Takahashi: My advice is to zoom in and zoom out. The zooming in part, there’s an example in the makers of Cuphead. Their game and the controls — it’s very difficult, very hard to play. They always wanted to make the kind of game they grew up playing. From moment to moment, when you’re playing Cuphead, if you screw up you’re dead. They paid this laser-like attention to what’s going on with your fingers and the controller. That turned out to be a brilliant idea.
Zooming out is something we try to do at our GamesBeat conferences every year. It reminds me of what Will Wright used to talk about. The thing that inspired him to make Spore was this video called “Powers of 10,” where you zoom in on something small like a blade of grass, and then eventually you zoom out far enough to see the whole Milky Way galaxy.
By zooming out, I mean think of the game industry as a whole and what’s around it. I come from Silicon Valley. Our conference focuses on things like science fiction, technology, and games, and the intersections between all of them. If you look at someone like Philip Rosedale and Linden Labs, who created Second Life, he was inspired by science fiction, by Snow Crash and other stories like that, to go and create virtual worlds. The idea of creating a virtual world of virtual worlds, a Metaverse, is what he and a lot of other people want to accomplish.

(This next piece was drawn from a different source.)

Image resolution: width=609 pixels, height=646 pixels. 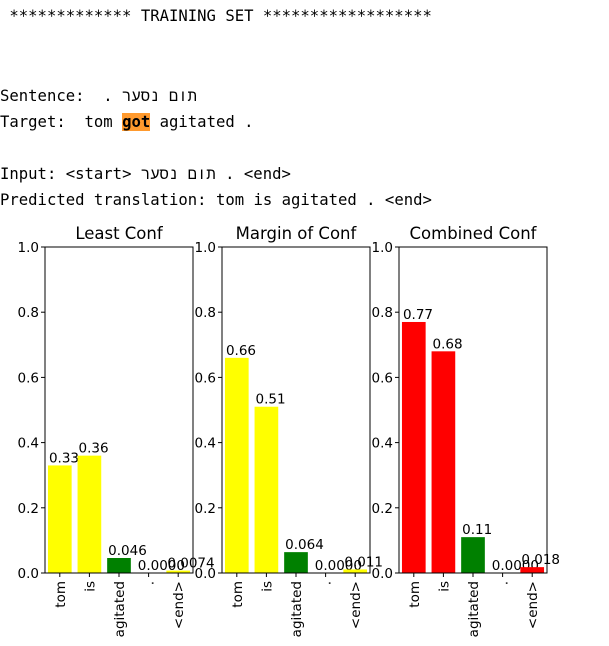 What do you see at coordinates (241, 351) in the screenshot?
I see `bar-value-label: 0.66` at bounding box center [241, 351]. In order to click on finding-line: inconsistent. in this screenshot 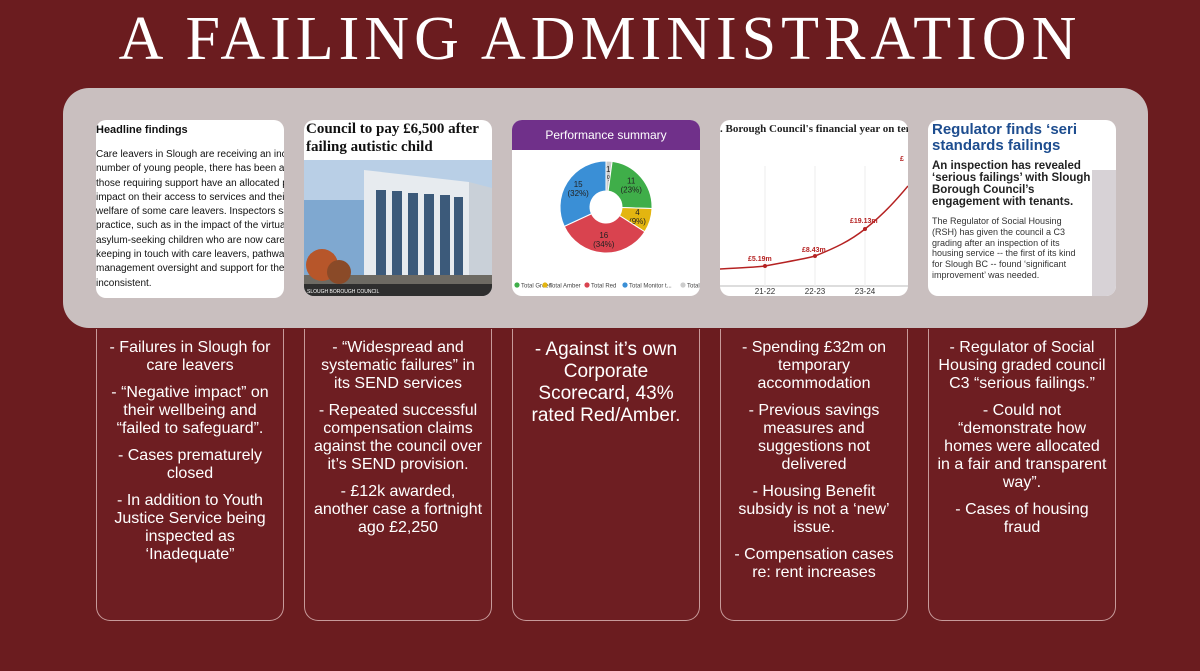, I will do `click(124, 283)`.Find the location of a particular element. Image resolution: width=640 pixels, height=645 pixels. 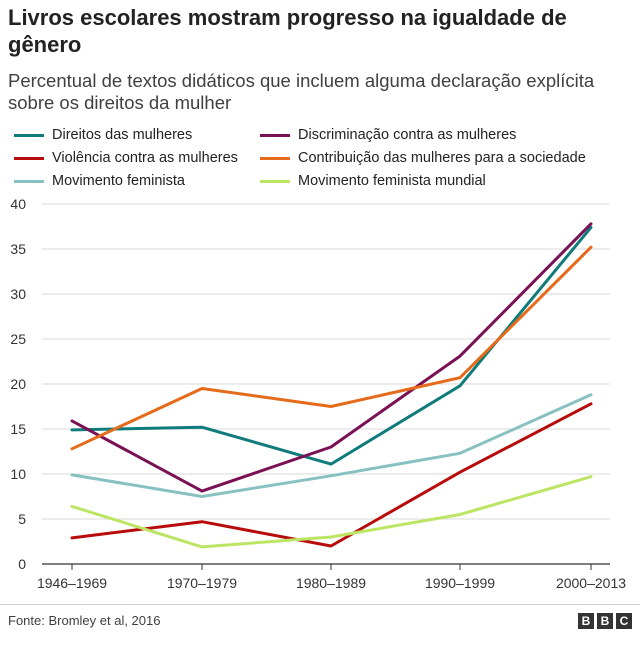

He could have just focused on making a game there, but he’s had to think about a lot of things outside of games that go with it, like blockchain technology as an example. He has a new company called High Fidelity that wants to make virtual worlds interoperable, and blockchain may be the thing that makes that possible, so that you can have a character from one world go to another world and so on. He has this vision only because he’s zoomed way out.
If you zoom in or you zoom out, it may not be exactly relevant to what you’re doing day to day. But if you stop and do this every once in a while, you can get big ideas out of that.
Disclosure: The organizers of the contest paid my way to Los Angeles. Our coverage remains objective.